Personally, I don’t like the no sanding method you described.
Firstly, you are going to get lost in the thickness. Some areas may be thicker than others.
Secondly, epoxy sticks fine to dry clean epoxy, just as long as its clean and dry.
Thirdly, it shows. When you sand, you are going to be sanding through the outer coat, and hitting the inner coat. In the right light, you will see the flash between coats.
Here’s the way I like.
Do your first hot coat. Lay out a thick coat onto the lamination. I use Fiberglass Hawaii Thick and Fast for this coat. Let it cure to hard. The longer you wait, the harder the coat gets, and the sandpaper cuts better, and gums up less. Give it 48 hours in a warm room. Just bring it inside if its winter.
Then sand it flat, until you just kiss the weave in spots. Your goal is to make it flat, and get rid of any high and low spots. After the power sander, finish with a light sand with a hard rubber sanding block. Once you kiss the weave, just stop. Don’t sand into the cloth.
Now that its clean sanded, wipe it down with a clean rag. Go to the paint store, buy a bag of painters rags. Straight out of the bag. You don’t want to contaminate anything with a dirty rag. Otherwise, you get fish eyes.
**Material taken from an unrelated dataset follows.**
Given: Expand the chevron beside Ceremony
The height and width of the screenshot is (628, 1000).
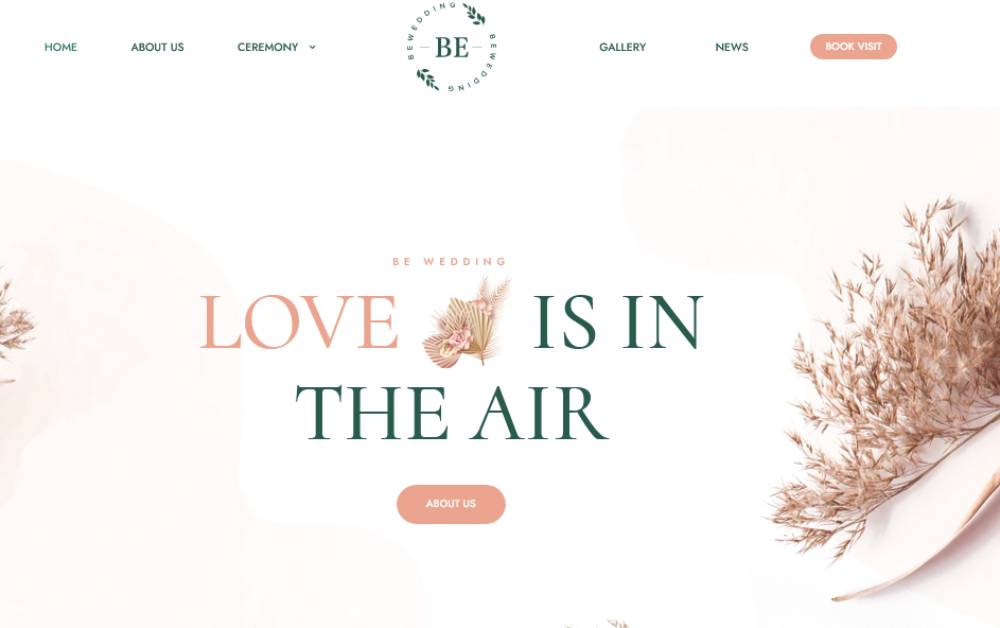Looking at the screenshot, I should [x=312, y=47].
Mix up a small batch of epoxy. maybe 1/4 of what you are going to use for the whole board. Brush it on, squeegee it around, and squeegee it off. You have just gotten rid of any crap that is still on the board. Now immediately mix and apply the finish coat.
This last coat is the finish coat. It can be thinned with a bit of Xylene. It is just a cosmetic coat. You flattened everything on the last coat, so this one you want to be thin.
Wait a full day with the board inside a warm room. Two days is even better. Let the epoxy cure hard. Start you light sanding with 220 or even lighter if the coat is smooth enough.
If you want gloss, then use two part spray afterwards.
EDIT: I should have read MiWie’s post closer. I just about repeated what he already said! Nevermind, and carry on.